Thanks for the detailed response! I completely missed the band division / similarity plan - I’ll read more thoroughly next time.

I thought about geo largely because it radically changes the order of magnitude of work necessary; it lets you segment ‘possible’ subsets of APs down to sets of say 100, not millions, and changes the combinatorics. A side effect is knowing a rough spatial location.

Off the top of my head, I don’t think that epochs alone make a big difference. If I want to see if you’ve been somewhere, or tell you I’m somewhere, why not take the 3-4 networks you mentioned, and forward hash them for the next million epochs?

Or, more ambitiously, why not take 3-4 networks each from the geo indexed clusters available at https://wigle.net/ and do the forward and backward epochs, letting me track where you’ve been and pretend to be near you any time in the future?

Wigle reports 1.7bn networks; a rough look at a suburban street near me shows most places have 10 in a reasonable range boundary; so call it 200mm “locations” with 128 segmented hashes, 250 billion hashes per epoch — I think we’re in the “seconds per epoch” range for a reasonable compute heavy server to cover the entire space.

Upshot - I think the salting needs to be something local / not predictable or stored remotely.

Hopefully these comments hit you right - I like the idea a lot - and I don’t fully understand the system - but as I understand it, the system does not offer privacy — I could replay any phone’s hashes against a system that cost a few dollars to reconstruct your location and time, if my understanding is correct.

waerhert 9 hours ago | parent [-]

I see, this sheds some new light on your initial concerns. I'm aware an attacker can keep pretending to be inside an environment once they've seen it. I wasn't accounting for a scenario where an attacker has a huge database for queries like coords -> list of wifi networks. I was under the assumption services like Wigle only provided the reverse lookup (wifi -> coords). Indeed an attacker could potentially reverse the LSH tags if it hashed the wifi environment within very small geofences. It's bit of a needle & haystack problem but not an impossible one with enough resources. I wouldn't say it's a perfect system and I don't mind it falling apart under scrutiny, I just found it an interesting idea so I really appreciate you thinking along here.

Edit: Maybe some preshared group hash (kinda beats the point), or combining multiple modalities (eg bluetooth, shared interests) or some kind of proof of work token could help mitigate some of these issues. I guess anything to reduce the time to attack helps in this case? Or anything that really pins down environment + time, like what smath described in his comment.

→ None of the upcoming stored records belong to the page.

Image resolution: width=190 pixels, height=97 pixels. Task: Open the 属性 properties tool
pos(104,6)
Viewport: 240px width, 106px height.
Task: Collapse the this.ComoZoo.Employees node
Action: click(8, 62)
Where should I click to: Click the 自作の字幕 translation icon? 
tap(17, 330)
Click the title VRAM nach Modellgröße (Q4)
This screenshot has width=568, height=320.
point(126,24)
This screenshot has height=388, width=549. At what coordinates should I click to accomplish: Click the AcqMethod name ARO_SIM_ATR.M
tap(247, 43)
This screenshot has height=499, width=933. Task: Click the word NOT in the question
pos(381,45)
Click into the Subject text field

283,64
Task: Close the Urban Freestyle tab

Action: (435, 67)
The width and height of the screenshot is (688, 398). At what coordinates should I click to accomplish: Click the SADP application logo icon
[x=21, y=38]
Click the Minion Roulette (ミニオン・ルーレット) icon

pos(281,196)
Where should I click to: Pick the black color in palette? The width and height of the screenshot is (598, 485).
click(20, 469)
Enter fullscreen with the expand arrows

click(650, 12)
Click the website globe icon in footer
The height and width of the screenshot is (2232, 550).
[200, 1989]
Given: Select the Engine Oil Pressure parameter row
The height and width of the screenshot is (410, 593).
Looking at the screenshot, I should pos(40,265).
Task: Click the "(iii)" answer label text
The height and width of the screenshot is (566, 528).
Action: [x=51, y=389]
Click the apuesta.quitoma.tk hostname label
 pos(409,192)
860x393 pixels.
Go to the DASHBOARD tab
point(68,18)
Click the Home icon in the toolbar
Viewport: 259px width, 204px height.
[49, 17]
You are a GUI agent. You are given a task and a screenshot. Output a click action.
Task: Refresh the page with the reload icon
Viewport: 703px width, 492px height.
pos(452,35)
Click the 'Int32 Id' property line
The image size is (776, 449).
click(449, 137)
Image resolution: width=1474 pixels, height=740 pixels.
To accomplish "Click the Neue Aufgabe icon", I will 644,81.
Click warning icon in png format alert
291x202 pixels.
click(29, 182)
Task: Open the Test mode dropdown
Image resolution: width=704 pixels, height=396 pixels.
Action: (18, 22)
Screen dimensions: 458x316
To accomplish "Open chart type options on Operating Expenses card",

In essence, the core idea of minhash + lsh works and it doesn't limit you to just wifi networks. The key is being able to grab a fingerprint that is unique enough and different enough each epoch. Wifi networks are just easy enough to grab vs something more low level like an APs beacon timing interval jitter or something.

kevin_nisbet 8 hours ago | parent [-]

> I see, this sheds some new light on your initial concerns. I'm aware an attacker can keep pretending to be inside an environment once they've seen it. I wasn't accounting for a scenario where an attacker has a huge database for queries like coords -> list of wifi networks

I think this is the issue, is these datasets are out there and at least big tech companies have them since they're used to assist with GPS. I was about to post the same thing as above but saw vessenes beat me to it.

Without thinking about it too hard, the two directions I see are either making observations of the environment in real-time that is only relevant at that time (IE sniffing actual wireless frames, even if they're encrypted and making observations on them, however, most devices won't let you go into promiscuous mode and do this) or encrypting the messages in flight so only participants can decrypt them (IE a model like the signal protocol with E2E message encryption).

Anyways, this is a cool approach, but that risk occurred to me as well about the ability to just brute force the entire dataset to decode every location.